• **TASK STATEMENT**: From the entries below, reproduce exactly the line containing "You are a computer-use", the line containing "Task: Open the help question mark icon", and every line in between, with nothing added.

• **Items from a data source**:
+ + +

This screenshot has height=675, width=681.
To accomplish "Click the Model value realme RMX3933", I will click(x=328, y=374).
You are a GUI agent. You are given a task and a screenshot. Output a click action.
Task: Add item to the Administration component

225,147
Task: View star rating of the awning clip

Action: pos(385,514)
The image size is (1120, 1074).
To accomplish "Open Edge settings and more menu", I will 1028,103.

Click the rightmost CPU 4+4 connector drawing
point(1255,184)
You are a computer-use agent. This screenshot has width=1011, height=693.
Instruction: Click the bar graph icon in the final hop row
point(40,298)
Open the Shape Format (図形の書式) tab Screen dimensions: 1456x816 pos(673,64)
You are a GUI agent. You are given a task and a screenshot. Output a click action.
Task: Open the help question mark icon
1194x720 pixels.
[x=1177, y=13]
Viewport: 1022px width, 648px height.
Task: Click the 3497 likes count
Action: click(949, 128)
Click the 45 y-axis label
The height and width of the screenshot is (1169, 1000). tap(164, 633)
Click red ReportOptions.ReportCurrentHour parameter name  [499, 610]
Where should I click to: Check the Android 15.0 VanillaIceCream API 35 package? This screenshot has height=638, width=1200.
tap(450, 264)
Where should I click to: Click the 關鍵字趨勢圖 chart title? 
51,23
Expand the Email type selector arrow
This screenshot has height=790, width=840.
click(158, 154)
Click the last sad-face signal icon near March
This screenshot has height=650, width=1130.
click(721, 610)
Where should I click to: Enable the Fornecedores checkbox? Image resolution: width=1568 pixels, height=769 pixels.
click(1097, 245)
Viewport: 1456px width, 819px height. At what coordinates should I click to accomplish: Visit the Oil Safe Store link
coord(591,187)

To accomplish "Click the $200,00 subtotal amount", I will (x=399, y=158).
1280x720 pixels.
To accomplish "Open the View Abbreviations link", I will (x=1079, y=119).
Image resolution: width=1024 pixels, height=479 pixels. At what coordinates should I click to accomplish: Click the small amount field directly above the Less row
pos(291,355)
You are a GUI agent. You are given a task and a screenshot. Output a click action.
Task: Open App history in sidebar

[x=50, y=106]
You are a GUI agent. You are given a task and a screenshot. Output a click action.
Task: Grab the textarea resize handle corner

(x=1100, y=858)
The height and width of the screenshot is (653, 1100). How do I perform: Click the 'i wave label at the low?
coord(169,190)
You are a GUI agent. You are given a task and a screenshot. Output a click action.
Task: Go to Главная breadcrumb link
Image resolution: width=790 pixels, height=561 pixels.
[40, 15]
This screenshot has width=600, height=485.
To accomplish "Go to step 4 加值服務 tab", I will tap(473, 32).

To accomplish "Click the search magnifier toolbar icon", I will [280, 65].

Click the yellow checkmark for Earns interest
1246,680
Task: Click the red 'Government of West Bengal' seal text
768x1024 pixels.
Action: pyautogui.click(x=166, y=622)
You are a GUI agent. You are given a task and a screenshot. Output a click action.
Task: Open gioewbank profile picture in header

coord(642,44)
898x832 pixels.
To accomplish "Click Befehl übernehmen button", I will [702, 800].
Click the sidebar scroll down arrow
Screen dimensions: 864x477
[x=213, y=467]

+ + +

• **RESULT OF THIS TASK**:
You are a computer-use agent. This screenshot has width=1011, height=693.
Instruction: Click the bar graph icon in the final hop row
point(40,298)
Open the Shape Format (図形の書式) tab Screen dimensions: 1456x816 pos(673,64)
You are a GUI agent. You are given a task and a screenshot. Output a click action.
Task: Open the help question mark icon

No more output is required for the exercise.